There have been works that have pushed the idea of open bisimulation of avoiding the instantiation of bound names in interactions with an external observer one step further: such bound names are not instantiated even in interactions internal to the processes. The substitutions produced by the interactions are added to the calculus, producing particles sometimes called fusions. This mechanism resembles the explicit substitutions of the lambda-calculus, but it goes beyond that; for instance the addition of fusions leads to modifications of input and output prefixes that produce pleasant syntactic and semantic symmetry properties. Various people have worked on this, including B. Victor, J. Parrow, Y. Fu, C. Laneve, P. Gardner and L. Wischik.
I should also mention the recent work by K. Y. Ahn, R. Horne, and A. Tiu on logical interpretations of open bisimilarity. Remarkably, they explain the difference between the original (late and early) formulations of bisimilarity in the pi-calculus and open bisimilarity as the difference between intuitionistic and classical versions of modal logics.
Apologies for not mentioning everybody!
LA: To your mind, how has the focus of CONCUR changed since its first edition in 1990?

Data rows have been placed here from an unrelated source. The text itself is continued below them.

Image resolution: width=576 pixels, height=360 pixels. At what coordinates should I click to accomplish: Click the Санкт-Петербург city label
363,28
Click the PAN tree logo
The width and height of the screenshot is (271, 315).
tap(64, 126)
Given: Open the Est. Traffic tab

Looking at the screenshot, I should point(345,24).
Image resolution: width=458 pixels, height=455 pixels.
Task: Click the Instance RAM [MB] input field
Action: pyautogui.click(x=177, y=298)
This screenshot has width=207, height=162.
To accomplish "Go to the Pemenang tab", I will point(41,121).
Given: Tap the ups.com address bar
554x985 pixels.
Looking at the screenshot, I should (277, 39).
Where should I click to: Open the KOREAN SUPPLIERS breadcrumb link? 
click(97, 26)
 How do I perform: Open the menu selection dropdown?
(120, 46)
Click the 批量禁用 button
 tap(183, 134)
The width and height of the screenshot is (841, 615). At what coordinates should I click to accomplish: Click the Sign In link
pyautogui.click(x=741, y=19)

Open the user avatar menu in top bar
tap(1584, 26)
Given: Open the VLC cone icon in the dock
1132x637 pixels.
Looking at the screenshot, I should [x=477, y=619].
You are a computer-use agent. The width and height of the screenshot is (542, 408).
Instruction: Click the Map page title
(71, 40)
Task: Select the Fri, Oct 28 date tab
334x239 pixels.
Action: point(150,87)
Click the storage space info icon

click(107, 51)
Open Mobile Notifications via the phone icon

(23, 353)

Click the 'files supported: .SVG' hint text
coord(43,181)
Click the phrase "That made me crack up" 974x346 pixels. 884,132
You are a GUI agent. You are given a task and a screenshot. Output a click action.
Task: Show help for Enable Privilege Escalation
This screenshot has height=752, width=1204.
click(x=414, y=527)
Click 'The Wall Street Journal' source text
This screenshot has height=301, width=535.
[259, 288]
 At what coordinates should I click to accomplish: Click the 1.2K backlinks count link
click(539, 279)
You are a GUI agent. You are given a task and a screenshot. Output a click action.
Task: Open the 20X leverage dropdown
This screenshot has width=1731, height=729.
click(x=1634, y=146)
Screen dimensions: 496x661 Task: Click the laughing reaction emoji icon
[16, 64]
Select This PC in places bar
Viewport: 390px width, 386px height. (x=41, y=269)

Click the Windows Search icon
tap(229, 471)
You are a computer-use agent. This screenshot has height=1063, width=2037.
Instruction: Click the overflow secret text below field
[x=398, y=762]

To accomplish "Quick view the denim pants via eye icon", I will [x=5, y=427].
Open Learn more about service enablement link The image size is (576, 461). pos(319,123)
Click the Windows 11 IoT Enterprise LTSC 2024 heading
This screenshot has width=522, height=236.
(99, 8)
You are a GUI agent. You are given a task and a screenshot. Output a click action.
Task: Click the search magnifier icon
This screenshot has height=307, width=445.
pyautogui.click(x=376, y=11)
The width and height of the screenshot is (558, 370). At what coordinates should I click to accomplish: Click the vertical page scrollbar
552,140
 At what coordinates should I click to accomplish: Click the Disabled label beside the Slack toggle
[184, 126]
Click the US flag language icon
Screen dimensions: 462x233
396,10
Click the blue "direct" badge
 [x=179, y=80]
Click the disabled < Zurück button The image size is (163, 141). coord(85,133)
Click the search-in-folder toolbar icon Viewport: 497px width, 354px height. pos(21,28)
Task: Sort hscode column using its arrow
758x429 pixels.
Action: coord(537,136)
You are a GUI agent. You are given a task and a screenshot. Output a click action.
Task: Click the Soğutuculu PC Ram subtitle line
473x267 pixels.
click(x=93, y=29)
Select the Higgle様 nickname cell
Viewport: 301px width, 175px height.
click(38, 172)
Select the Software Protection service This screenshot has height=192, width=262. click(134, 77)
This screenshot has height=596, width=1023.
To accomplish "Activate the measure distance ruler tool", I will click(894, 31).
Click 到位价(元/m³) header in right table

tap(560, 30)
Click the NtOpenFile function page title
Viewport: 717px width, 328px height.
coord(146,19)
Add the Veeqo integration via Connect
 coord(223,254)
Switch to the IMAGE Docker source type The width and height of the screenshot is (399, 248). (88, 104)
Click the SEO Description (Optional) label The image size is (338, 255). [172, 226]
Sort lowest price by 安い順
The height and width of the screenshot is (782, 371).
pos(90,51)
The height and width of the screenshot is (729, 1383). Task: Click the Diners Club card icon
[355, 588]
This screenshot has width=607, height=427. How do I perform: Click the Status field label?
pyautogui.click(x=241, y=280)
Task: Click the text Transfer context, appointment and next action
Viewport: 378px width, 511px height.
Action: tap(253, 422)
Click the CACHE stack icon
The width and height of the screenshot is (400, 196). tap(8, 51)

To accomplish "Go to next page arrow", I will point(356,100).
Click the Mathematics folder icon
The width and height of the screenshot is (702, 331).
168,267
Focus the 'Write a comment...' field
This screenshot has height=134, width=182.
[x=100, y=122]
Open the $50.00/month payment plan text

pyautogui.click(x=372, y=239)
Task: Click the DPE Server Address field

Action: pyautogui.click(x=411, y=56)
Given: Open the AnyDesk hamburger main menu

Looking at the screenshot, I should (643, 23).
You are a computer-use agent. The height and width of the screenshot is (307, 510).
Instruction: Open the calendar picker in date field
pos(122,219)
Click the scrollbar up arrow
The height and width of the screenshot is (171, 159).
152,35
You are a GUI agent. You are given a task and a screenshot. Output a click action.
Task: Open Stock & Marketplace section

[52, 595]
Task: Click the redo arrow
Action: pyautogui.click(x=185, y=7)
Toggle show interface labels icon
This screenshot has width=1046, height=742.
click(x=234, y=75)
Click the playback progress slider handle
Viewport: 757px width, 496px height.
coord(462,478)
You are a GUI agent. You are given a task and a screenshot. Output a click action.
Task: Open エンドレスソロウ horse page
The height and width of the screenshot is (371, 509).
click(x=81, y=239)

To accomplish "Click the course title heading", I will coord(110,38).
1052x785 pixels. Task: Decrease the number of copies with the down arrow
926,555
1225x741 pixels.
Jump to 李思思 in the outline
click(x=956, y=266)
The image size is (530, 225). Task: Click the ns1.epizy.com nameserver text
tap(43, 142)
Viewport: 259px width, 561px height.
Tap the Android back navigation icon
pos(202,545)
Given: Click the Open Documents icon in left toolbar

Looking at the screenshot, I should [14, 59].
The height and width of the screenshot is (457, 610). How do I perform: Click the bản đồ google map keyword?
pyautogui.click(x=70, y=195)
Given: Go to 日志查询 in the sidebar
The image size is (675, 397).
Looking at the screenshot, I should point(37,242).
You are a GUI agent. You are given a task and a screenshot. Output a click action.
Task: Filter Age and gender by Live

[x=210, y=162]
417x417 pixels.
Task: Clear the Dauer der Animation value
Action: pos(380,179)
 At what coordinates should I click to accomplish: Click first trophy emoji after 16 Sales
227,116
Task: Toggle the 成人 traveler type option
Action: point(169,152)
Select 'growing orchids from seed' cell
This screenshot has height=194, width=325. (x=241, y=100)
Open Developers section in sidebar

DS: I remember that in the early years of CONCUR there was a tremendous excitement about the conference. A forum for grouping the (fast-growing) community had been long-awaited. In Edinburgh, every year after the conference, the people with an interest in concurrency would meet (multiple times!) and discuss the contents of the proceedings. Several of us every year would attend the conference. Attending the conference was very useful and interesting: one was sure to meet a lot of people, hear about excellent papers, have lively discussions. We would try to go, even without a paper in the proceedings. I vividly remember the 1993 edition, where I presented the paper on open bisimulation. It had been organised by Eike Best in Hildesheim, Germany. It was an enjoyable and exciting week, I met and knew a number of people of our community, and learned a lot. (How sad and unwise that the Computer Science department in Hildesheim, so strong in concurrency at the time, was shut down a few years later.) Over the years, the CONCUR community has kept increasing its size. The conference has substantially broadened its scope, rightly including new emerging topics. Perhaps it is more difficult than in the past to (more or less) understand most of the presented papers, both because of the diversity of the topics and of their technical specialisation. On the other hand, there are now satellite events, covering a number of areas. Hence there are always plenty of interesting presentations and talks to attend (this definitely occurred to me in the last edition, in Amsterdam!). I should also mention here the activity on the IFIP WG 1.8 on Concurrency Theory, currently chaired by Ilaria Castellani, that in many ways supports and promotes CONCUR.
The quality of the papers at CONCUR is still very high. This is very important. As a community we should strive to maintain, and possibly even increase, the excellence and prestige of the conference, first of all, by submitting our best papers to the conference. CONCUR must be a reference conference in Computer Science, which is essential for injecting new people and energy into the community.
Acknowledgements: Many thanks to Ilaria Castellani, who pointed out a number of typos in the original version of this text.